Qui parle sème, qui écoute récolte (dicton persan)

(Extraits de la Lettre d’Alma 81, N° 7 Septembre 2001)

Depuis maintenant cinq trimestres, notre centre d’écoute récolte des situations amenées par les personnes qui nous appellent ? Nous sommes chaque fois confrontés à une complexité singulière, et nous tentons de comprendre le problème de la personne âgée concernée à travers l’entrelacs du discours, de la parole de l’appelant.

Nous avons affaire à des situations concrètes, précises, uniques ; certains diraient des « cas cliniques », des « cas d’école » – termes que nous récusons pour leur inhumain enfermement.

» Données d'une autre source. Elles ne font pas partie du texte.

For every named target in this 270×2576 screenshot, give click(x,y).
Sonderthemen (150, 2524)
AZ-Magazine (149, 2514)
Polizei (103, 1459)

Avec les référents qui évaluent la gravité de la situations, et des personnes qui œuvrent autour d’Alma, nous avons la plupart du temps la capacité de traiter le problème, d’aider l’appelant à entrevoir des possibilités de sortir de l’engrenage dans lesquels les faits rapportés apparaissent comme des révélateurs, la partie « émergeante de l’iceberg ». …

Marie-Thérèse, fille d’Alice nous écrit

(Extraits de la Lettre d’Alma 81, N° 7 Septembre 2001)

« Je vous écris pour vous faire savoir comme Maman a vécu à la maison de retraite … Elle y est rentrée le 26 juin 2000 ; autonome, pleine d’humour, attachante. Notre mère n’était nullement abandonnée : je lui téléphonais tous les matins. Deux mois après, l’infirmière en chef, qui savait que nous venions voir Maman, m’a téléphoné, pour me dire que nous ne soyons pas choqués mais que notre mère, n’était pas la même personne que nous leur avions confiée. Lorsque nous avons revu Maman, je l’ai retrouvée sur un fauteuil roulant, des couches jour et nuit, ne mangeant plus seule … // … le 28 juin 2001, le directeur m’annonce son décès …// … Ma mère avait choisi d’entrer en maison de retraite … je me culpabilise beaucoup de ne pas avoir cru ce qu’elle me disait … »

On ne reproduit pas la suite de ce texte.